French composer Félicien David spent 4 years in Egypt and Algeria before returning to Paris, where he composed this romantic 'ode symphonie' which pandered to the popular orientalist trend and was a huge success throughout Europe.
Born in 1810, Félicien David's voyage took him to Egypt and Algeria between 1831 and 1835. He returned to his homeland with the intention of ‘singing of the East’ to French ears and making a name for himself as a composer in Paris - at that time, the musical crossroads of Europe. In December 1844, David reached the heights of fame when his ode-symphonie 'Le Désert' was performed at the Théâtre-Italien. Berlioz extended an enthusiastic welcome to the work, in which he saw the reflection of his own aesthetic experiments, and in February 1845 he conducted 'Le Désert' himself in a concert at the Cirque des Champs-Élysees.

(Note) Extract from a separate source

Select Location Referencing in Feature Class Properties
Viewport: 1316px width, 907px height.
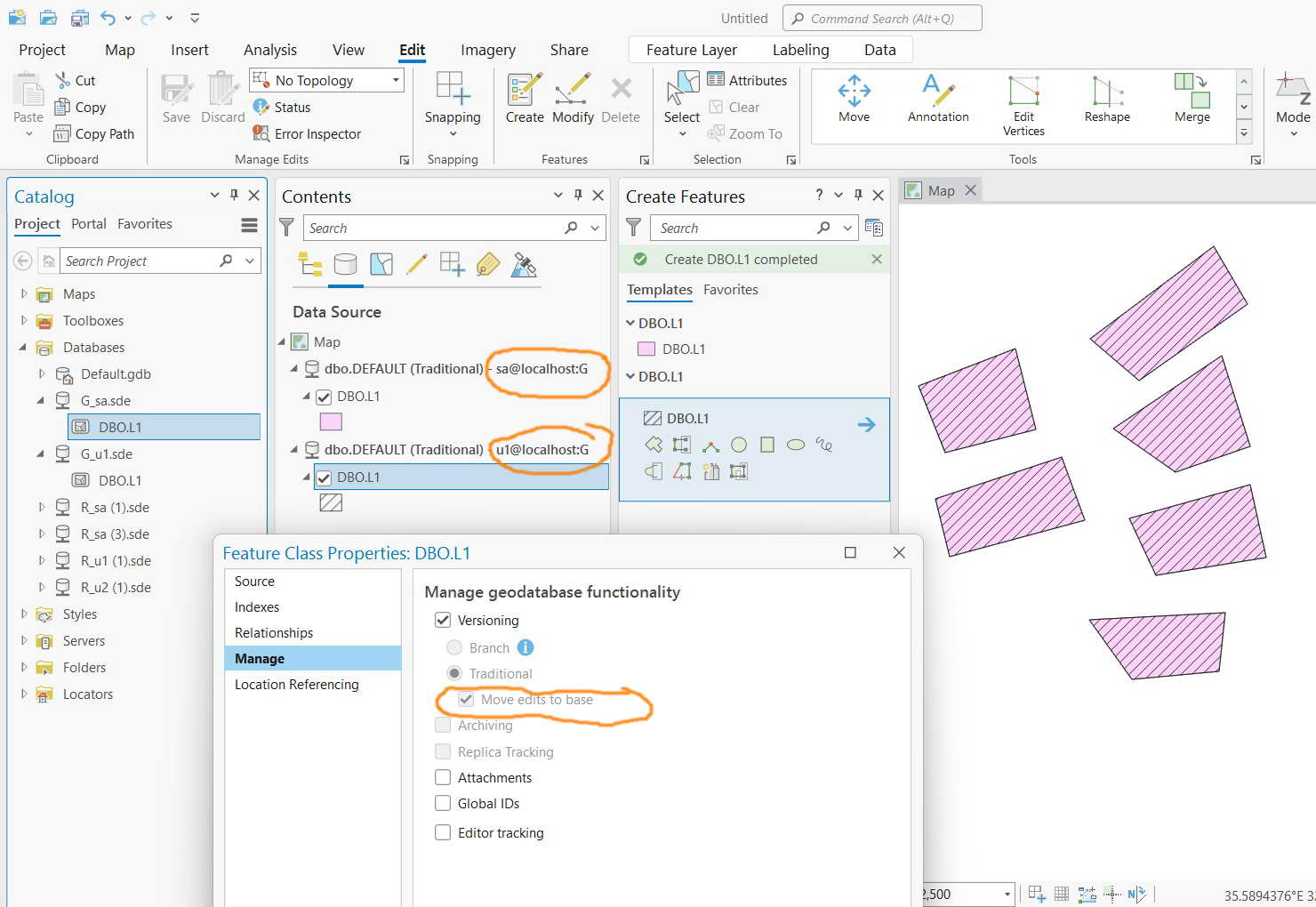297,684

Berlioz had tried his hand at a mixed genre with 'Roméo et Juliette' in 1839, namely the ‘symphonie dramatique’, midway between the oratorio and the symphony, but in 1844 David ushered in a new manner of conceiving the narrative: he does not project his listeners into the heart of a frenetic action, but rather asks them to observe a landscape, as if they were standing in front of three successive tableaux - a caravan advancing; a nocturnal halt; a sunrise. This phenomenal success, however, such as Berlioz was never to enjoy in his lifetime, had a detrimental effect on David’s future career.
The reception of the oratorio 'Moïse au Sinai' (March 1846) already suffered from this factor, and the composer of 'Le Saphir' (premiered at the Opéra Comique in 1865) was even reproached for having ‘got off his camel’. In Le Monde, July 1868, a caricature by the cartoonist Achille Lemont depicted an ageing Félicien David holding a lyre with broken strings, seated on the skeleton of a camel and chained to a post bearing the inscription ‘Désert a perpétuité’.